* [YOUR INSTRUCTIONS]: Scale everything from the line containing "Where should I click to: Check" down to the line containing "[x=519, y=13]", writing those entries out again with their requests. Multiply every click coordinate in the answers by 0.2 and round to whole numbers, with halves going up.

····················

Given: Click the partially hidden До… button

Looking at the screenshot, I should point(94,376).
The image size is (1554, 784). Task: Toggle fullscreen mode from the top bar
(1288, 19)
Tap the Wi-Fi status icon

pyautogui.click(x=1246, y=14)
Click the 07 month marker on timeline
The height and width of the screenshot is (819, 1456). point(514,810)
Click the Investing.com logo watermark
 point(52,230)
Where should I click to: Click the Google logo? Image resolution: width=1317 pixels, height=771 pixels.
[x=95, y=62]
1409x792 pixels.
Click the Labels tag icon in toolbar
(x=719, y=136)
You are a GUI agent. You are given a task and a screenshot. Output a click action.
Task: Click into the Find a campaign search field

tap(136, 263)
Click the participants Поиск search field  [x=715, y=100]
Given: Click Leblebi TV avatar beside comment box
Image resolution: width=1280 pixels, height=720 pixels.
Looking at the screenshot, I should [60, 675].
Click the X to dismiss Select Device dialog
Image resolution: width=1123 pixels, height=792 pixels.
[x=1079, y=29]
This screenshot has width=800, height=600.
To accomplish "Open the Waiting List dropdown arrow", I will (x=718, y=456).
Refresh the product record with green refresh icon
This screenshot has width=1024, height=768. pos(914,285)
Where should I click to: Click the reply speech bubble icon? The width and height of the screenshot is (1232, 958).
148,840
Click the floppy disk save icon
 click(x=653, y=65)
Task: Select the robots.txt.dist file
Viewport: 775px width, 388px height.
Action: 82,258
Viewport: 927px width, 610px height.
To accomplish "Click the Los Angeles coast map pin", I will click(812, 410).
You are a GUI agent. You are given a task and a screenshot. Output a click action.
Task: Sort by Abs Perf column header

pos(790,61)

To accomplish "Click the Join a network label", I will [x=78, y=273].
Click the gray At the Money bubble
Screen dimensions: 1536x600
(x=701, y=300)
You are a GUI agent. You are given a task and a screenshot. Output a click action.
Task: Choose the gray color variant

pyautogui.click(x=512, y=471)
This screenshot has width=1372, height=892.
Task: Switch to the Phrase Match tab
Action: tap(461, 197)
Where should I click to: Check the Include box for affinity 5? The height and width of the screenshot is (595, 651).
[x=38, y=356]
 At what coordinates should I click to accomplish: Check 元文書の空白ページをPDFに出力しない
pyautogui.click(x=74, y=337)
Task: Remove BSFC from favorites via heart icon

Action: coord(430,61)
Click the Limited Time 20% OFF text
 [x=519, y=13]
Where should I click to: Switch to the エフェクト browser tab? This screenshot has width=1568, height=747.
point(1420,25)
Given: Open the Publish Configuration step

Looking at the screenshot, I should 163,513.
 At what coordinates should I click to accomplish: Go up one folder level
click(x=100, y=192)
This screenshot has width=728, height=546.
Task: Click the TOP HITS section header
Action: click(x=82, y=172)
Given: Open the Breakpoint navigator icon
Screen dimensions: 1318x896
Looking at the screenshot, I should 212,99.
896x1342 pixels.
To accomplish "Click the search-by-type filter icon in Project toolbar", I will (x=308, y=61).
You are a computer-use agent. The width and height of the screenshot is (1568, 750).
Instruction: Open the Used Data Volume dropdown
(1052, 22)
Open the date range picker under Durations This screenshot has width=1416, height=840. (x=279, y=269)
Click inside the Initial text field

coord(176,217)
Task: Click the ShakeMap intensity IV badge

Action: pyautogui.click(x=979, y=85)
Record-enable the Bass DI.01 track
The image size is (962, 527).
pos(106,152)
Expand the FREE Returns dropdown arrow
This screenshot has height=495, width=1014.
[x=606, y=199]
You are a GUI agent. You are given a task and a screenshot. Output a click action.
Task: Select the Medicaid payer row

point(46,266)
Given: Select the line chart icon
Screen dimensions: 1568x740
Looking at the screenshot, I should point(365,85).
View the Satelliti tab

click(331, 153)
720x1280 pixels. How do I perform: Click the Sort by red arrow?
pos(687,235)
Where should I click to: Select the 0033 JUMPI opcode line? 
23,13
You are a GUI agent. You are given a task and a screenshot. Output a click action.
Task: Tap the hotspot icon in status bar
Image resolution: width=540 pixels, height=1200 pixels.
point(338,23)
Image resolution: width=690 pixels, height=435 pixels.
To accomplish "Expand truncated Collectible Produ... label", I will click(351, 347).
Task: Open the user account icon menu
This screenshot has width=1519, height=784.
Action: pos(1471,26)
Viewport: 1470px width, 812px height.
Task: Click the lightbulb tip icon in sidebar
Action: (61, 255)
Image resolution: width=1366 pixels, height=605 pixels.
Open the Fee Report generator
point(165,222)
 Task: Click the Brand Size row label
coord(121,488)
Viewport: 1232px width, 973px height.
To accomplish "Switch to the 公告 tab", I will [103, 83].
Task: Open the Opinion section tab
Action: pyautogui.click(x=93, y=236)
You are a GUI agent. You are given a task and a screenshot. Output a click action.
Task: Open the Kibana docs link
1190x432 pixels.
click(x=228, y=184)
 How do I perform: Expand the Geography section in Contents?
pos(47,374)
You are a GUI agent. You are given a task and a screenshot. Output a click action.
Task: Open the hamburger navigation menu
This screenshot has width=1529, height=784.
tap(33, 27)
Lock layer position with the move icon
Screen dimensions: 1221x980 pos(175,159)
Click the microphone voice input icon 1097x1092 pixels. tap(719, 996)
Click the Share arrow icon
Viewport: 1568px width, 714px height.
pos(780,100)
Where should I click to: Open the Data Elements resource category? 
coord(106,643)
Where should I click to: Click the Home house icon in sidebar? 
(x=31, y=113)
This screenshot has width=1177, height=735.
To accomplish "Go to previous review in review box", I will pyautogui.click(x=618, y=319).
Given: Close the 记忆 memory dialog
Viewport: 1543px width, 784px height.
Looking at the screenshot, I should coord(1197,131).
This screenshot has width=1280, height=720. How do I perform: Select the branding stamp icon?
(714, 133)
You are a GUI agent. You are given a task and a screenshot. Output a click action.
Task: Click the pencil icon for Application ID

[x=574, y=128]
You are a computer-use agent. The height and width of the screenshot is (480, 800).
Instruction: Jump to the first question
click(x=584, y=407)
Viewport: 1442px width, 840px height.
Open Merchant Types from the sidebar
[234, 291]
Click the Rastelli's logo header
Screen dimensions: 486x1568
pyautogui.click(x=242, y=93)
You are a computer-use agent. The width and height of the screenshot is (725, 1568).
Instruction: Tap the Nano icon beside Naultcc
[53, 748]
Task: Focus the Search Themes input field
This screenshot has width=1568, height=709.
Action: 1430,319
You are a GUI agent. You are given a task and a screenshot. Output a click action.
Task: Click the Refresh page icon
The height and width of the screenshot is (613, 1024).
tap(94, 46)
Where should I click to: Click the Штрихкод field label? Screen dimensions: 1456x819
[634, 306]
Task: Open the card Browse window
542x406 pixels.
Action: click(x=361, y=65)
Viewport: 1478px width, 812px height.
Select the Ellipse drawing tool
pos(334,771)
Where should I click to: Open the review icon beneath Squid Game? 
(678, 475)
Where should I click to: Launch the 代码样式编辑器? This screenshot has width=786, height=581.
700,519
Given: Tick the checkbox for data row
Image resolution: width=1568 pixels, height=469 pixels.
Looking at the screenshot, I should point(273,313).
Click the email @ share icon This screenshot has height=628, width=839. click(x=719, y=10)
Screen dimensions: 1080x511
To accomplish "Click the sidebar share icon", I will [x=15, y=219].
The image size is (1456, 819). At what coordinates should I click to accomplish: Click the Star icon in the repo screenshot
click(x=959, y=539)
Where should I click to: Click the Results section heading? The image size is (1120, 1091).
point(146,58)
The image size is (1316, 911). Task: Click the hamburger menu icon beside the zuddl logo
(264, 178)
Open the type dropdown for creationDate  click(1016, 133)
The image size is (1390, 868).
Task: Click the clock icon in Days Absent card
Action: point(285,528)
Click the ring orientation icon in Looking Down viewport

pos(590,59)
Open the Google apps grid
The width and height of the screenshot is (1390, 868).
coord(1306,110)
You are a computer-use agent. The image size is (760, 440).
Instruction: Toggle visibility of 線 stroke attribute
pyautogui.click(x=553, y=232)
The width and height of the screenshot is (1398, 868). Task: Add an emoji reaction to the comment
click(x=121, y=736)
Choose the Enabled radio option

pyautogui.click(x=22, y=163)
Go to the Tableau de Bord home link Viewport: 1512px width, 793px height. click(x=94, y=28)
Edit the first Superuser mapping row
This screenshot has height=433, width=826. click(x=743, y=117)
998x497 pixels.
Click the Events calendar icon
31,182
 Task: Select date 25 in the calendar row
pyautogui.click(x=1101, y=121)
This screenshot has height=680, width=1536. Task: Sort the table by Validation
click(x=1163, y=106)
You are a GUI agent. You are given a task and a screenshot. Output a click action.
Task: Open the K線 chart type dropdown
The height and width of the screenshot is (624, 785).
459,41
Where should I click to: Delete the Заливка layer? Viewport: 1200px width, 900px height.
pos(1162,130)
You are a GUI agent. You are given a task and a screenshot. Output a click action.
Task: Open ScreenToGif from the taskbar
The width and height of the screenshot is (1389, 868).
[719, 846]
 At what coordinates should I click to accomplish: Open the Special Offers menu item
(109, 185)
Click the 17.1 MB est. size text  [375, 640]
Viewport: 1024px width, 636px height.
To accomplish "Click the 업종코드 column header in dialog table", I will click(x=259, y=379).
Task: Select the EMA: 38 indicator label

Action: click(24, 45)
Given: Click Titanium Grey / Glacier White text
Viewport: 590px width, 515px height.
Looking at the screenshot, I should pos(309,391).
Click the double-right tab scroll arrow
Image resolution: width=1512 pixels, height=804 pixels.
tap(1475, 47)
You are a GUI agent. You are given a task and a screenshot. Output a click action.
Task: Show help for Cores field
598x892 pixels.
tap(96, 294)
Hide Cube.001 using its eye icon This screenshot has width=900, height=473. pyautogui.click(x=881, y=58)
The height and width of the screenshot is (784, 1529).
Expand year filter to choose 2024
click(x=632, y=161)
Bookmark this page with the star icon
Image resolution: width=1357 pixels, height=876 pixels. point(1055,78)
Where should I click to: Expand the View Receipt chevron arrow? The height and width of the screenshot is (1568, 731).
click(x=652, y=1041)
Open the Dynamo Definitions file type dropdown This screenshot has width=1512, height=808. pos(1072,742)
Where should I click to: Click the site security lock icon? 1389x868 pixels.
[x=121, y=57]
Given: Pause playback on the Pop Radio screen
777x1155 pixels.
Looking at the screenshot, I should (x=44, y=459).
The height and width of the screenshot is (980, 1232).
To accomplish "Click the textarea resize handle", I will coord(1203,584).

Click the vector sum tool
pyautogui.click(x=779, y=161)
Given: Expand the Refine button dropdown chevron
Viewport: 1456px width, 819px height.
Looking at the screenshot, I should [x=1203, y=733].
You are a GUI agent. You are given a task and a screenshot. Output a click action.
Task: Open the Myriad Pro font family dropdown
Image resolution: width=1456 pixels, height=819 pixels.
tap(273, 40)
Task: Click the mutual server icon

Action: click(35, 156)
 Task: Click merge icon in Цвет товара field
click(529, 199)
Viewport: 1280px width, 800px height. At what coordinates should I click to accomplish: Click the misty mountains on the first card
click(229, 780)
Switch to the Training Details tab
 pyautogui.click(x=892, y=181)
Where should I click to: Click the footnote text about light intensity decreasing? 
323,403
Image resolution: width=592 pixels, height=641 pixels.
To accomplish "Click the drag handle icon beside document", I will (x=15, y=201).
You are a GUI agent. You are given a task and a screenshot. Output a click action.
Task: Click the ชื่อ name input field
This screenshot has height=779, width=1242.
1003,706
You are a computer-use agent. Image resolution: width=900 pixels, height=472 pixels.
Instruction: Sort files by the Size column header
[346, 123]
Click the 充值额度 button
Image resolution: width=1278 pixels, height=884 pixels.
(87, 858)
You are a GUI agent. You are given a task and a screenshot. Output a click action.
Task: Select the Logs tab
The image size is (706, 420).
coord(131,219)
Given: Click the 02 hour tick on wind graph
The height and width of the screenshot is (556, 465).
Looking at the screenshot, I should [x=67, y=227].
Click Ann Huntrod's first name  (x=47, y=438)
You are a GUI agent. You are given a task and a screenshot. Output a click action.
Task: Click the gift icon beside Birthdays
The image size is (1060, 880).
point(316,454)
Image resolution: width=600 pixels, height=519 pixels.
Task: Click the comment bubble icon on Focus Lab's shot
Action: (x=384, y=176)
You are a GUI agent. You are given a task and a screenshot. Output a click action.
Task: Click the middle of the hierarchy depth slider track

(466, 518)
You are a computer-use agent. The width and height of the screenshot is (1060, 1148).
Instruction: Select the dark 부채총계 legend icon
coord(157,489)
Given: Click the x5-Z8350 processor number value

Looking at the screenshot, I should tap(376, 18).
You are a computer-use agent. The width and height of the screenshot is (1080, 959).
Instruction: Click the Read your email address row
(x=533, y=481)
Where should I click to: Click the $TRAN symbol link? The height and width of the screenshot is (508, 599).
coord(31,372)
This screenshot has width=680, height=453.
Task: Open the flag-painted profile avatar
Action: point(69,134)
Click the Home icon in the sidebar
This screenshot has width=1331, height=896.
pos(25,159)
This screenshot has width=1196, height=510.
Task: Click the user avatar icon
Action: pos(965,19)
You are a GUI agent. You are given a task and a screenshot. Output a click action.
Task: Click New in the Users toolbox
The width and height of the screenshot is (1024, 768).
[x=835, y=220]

····················

* [WRITTEN RESPONSE]:
Where should I click to: Check the Include box for affinity 5? The height and width of the screenshot is (595, 651).
[x=8, y=71]
 At what coordinates should I click to accomplish: Check 元文書の空白ページをPDFに出力しない
pyautogui.click(x=15, y=67)
Task: Remove BSFC from favorites via heart icon

Action: coord(86,12)
Click the Limited Time 20% OFF text
 [x=104, y=3]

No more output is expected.